Foose also goes on to say it’s about more than just money:
“Respect for some basic player rights, not economics, is the real driving force behind the players’ proposals. This negotiation is not about huge raises for players or massive new expenditures for owners. It is also not about unrestricted free agency. Rather it is about basic fairness for our members, and our ability to make improvements to a player system that is one-sided and unfair.”
And I’d have to say I see his point. There’s talk about what happens when a player gets released, what happens when he’s basically in limbo (as Dave van den Bergh and Kevin Hartman are).
Two things seem to me to be readily apparent:
- If you want the player, pay the player.
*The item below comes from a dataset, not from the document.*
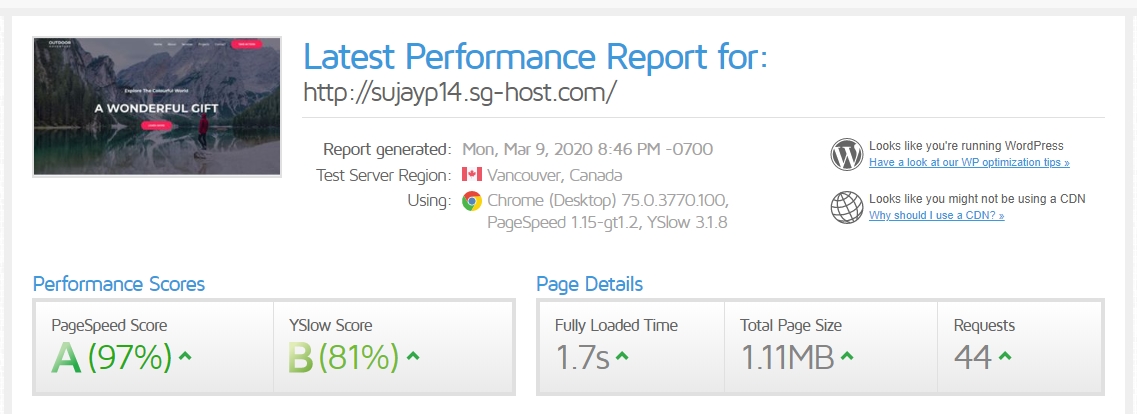The width and height of the screenshot is (1137, 414).
Task: Click the Requests box
Action: [1020, 347]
If you don’t want the player, don’t hold the player hostage.
- All this negotiating through the media is unseemly and should stop right now. If you’re really a commissioner, Don Garber, you get both sides on the phone and you say “Not one more f***ing word out of any of you until this is settled or the players walk. Do you feel me?”
Tags: collective bargaining, MLS, soccer
February 21st, 2010 at 7:18 pm
How are van den Bergh and Hartman in limbo? No team in MLS wants them. If they did they would have contacted KC and Dallas by now. A 4th round or 50k in allocation should land either of them.
February 21st, 2010 at 9:38 pm
Did you even read the link?
February 21st, 2010 at 11:19 pm
I gotta think Abbott negotiated through the media with Garber’s enthusiastic approval, if not express orders.
February 22nd, 2010 at 7:23 am
So, Abbott comes out and says publicly MLS is going to spend an additional $60 million on players in the next five years as evidence of their commitment, but it slips his mind that $35 million of that is because they have three more teams coming in? Or that the $25 million that’s left amounts to funding the same annual bump in the salary budget MLS has been making?
Not MLS HQ’s finest hour.
February 22nd, 2010 at 8:11 am
Three new teams? (Portland, Vancouver, Montreal, I guess). Eventually there will need to be a fourth if there’s a third, 19 teams makes no sense.
And I don’t know what the usual annual bump in the salary budget has been. I haven’t seen a public list of the year-by-year budget.
But your point is well-taken. It’s like the story Jim Bouton tells in Ball Four where a young player was told by management that they were going to give him a raise…until the player realized that the new contract that had just gone into effect meant they HAD to give him that raise. So he was getting no amount of largesse at all.
See, THIS is why I say you don’t make public statements.
February 22nd, 2010 at 8:35 am
I would pay good money if Don Garber would, on the record, say, “Do you feel me?”